1

I have a hierarchy of classes that inherit from each other that look something like that:

class BaseClass(object):
    def __init__(self):
        self.localLog = logging.getLogger(testName)
        self.var1 = 'a'

    def printVar(self):
        print self.var1

class SubClass1(BaseClass):
    def __init__(self):
        self.var1 = 'b'
        super(SubClass1, self).__init__()

class SubClass2(SubClass1):
    def __init__(self):
        self.var1 = 'c'
        super(SubClass2, self).__init__()

Now I want to instantiate SubClass2 and call BaseClass printVar method with SubClass2 local var1 variable:

obj = SubClass2()
obj.printVar()

What I want to happen is for variable c climb all the way up to the BaseClass and be passed to the printVar method.

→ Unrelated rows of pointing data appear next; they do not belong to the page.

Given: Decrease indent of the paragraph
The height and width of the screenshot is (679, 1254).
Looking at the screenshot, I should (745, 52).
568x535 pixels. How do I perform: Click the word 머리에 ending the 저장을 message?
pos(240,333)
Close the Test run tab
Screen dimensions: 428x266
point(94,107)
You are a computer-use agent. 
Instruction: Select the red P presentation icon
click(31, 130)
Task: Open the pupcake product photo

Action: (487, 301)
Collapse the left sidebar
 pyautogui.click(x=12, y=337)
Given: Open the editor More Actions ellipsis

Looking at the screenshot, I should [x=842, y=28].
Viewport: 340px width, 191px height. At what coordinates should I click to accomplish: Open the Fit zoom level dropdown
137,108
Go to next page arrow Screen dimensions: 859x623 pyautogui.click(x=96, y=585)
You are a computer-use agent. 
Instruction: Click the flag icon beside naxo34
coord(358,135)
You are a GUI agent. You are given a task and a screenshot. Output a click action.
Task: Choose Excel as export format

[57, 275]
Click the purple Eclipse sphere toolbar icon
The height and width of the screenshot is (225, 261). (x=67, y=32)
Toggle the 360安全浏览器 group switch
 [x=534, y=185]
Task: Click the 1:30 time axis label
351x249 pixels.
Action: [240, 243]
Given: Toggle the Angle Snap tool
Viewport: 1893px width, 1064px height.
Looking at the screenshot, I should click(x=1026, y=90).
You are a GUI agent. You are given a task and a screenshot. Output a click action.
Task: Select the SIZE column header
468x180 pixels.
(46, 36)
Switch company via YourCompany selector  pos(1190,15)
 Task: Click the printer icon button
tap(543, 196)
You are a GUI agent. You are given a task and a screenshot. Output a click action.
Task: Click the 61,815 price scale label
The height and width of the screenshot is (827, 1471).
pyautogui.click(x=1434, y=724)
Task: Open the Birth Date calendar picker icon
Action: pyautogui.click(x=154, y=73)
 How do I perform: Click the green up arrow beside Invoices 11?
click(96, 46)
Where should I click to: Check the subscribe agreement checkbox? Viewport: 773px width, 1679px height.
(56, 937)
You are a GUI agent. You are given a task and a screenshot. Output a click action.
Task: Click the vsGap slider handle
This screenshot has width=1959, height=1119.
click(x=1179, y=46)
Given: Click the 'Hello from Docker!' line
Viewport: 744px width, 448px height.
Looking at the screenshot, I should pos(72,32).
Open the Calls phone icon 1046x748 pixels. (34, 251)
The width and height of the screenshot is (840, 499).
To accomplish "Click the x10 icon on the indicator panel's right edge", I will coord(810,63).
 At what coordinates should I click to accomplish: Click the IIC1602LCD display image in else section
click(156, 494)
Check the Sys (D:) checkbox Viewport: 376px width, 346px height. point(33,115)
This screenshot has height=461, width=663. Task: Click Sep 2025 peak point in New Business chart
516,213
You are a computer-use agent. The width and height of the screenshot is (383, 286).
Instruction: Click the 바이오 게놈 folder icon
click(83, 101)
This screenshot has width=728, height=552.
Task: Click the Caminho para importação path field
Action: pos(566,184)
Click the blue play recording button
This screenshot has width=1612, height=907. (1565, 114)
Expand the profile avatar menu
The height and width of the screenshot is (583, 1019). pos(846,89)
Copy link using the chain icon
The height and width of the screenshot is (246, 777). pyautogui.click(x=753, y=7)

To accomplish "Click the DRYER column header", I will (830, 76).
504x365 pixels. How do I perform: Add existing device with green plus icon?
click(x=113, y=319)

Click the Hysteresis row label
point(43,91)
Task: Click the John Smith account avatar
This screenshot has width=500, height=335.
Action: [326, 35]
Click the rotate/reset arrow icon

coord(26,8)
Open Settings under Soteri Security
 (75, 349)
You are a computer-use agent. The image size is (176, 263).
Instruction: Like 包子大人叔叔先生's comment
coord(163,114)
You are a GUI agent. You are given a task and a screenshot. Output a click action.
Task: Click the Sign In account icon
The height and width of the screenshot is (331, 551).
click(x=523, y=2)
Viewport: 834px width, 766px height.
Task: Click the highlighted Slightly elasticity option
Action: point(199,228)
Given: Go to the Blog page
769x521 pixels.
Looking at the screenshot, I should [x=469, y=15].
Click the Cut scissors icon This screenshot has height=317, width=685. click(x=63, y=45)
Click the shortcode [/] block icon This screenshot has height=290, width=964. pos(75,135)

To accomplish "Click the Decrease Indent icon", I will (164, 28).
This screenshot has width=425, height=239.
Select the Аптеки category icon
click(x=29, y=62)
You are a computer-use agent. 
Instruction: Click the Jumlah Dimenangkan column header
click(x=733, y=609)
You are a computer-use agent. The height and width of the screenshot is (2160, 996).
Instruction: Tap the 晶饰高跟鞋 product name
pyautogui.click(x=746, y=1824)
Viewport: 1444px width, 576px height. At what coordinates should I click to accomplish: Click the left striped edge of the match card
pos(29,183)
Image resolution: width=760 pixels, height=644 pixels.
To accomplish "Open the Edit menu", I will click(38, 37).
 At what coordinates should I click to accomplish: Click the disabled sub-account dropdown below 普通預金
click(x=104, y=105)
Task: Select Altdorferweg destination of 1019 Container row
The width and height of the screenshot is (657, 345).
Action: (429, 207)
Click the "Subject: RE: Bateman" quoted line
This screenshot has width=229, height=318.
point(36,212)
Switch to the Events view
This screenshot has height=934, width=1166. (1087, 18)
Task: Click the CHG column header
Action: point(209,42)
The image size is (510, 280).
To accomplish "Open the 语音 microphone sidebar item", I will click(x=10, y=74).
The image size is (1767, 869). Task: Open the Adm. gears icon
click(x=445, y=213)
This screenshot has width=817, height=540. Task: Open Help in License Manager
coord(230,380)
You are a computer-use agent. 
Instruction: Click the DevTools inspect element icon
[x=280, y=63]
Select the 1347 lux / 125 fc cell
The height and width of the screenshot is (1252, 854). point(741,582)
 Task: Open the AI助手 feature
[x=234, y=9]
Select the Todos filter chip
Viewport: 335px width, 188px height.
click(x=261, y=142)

However, what I get is the variable a instead.

I realize that I will get the desired result by removing the super lines but I have to keep them to have access to the self.localLog variable in all inheriting classes.

Is there a way to achieve what I want or should I just keep a local printVar method for each class?

2
  • 2
    Why are you setting self.var1 before you call super()? Doing means that a superclass's definition can override it. Commented Feb 25, 2015 at 3:35
  • @CharlesDuffy You are absolutely right! My miss. Thanks! Commented Feb 25, 2015 at 3:42

1 Answer 1

3

Seems like you can easily solve the problem simply by calling super(...).__init__() before setting var1 in your subclasses.